The beauty of science fiction is how it can deploy the unknown and the “impossible” as subject matter that interrogates core human conflicts that are common to readers. We Are Satellites is one such novel. The advent of Pilots and their sweep across the nation echoes that of any technology we know today such as smartphones and tablets. The book asks whether we sacrifice some of our humanity in exchange for the advanced technology that makes our everyday lives so much easier. Do we become more distracted and more detached from each other when using these devices that seek to connect us?
With a Pilot implant, people can read articles, listen to podcasts and hold conversations all at once. But not everyone experiences these benefits the same way, causing protest organisations to rise against the corporate giant who produced the technology. We live in something of a tech war in our own world, or at least edge towards one, so this plot, in which Sophie is centralised, feels very real.
We Are Satellites focuses on an endearing family whose relationships are strained to breaking point as they fall on different sides of the Pilot battle. It deals with the challenges of parenting, military PTSD, epilepsy and other sensitively played issues. Through all of them, the core connection of this family is a love that feels true and authentic, from Val and Julie’s marriage to David and Sophie’s changing sibling dynamic and their complex relationships with each mother. Yet, technology threatens to fracture the family.
One of the most beguiling things about the book is how Pinsker effortlessly dances between the four character perspectives; Val, Julie, David and Sophie. As the book spans several years, Pinsker writes David and Sophie’s narratives from childhood to young adulthood, and she does so very convincingly.

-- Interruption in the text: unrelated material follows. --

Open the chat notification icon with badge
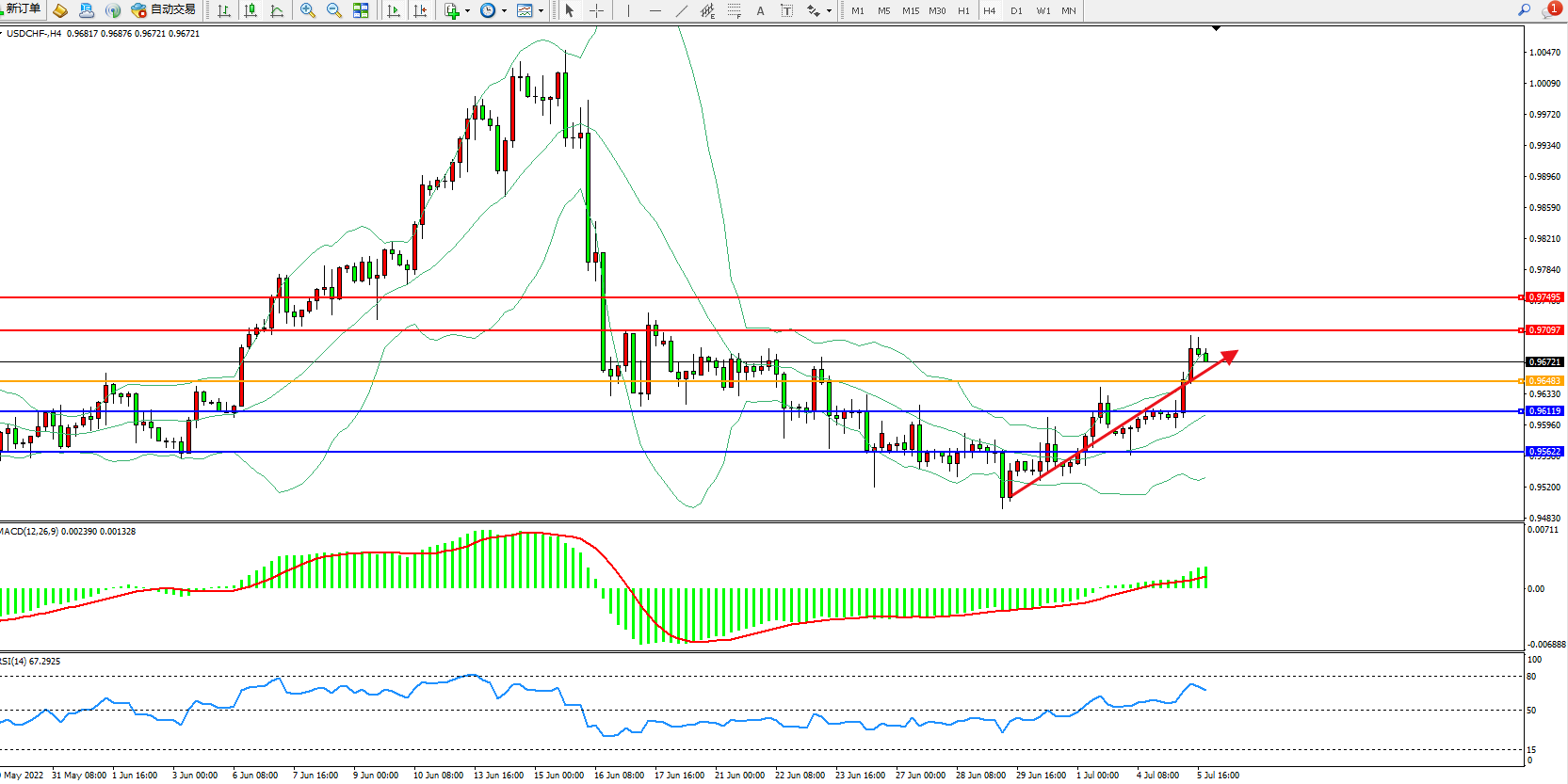This screenshot has width=1568, height=784. 1550,10
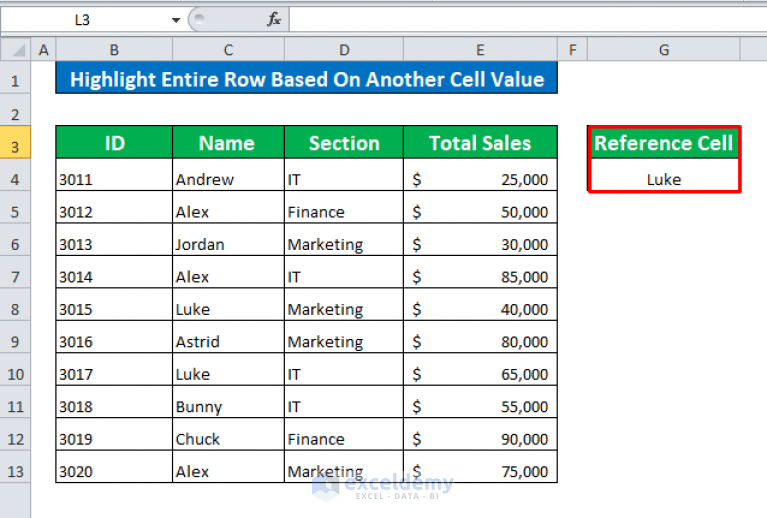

Pinsker asks urgent and daring questions in We Are Satellites relating to where technology may take us and how far it can go. In true Black Mirror-esque fashion, it leaves you sceptical of your own attachment to your devices. This clearly well-researched novel charts the rise of an entirely new technology, which haunts and unsettles its reader while offering a compelling narrative of the growth of two children into adulthood as their parents struggle to adapt to their changing relationships. It is honest, recognisable and eloquent in its storytelling.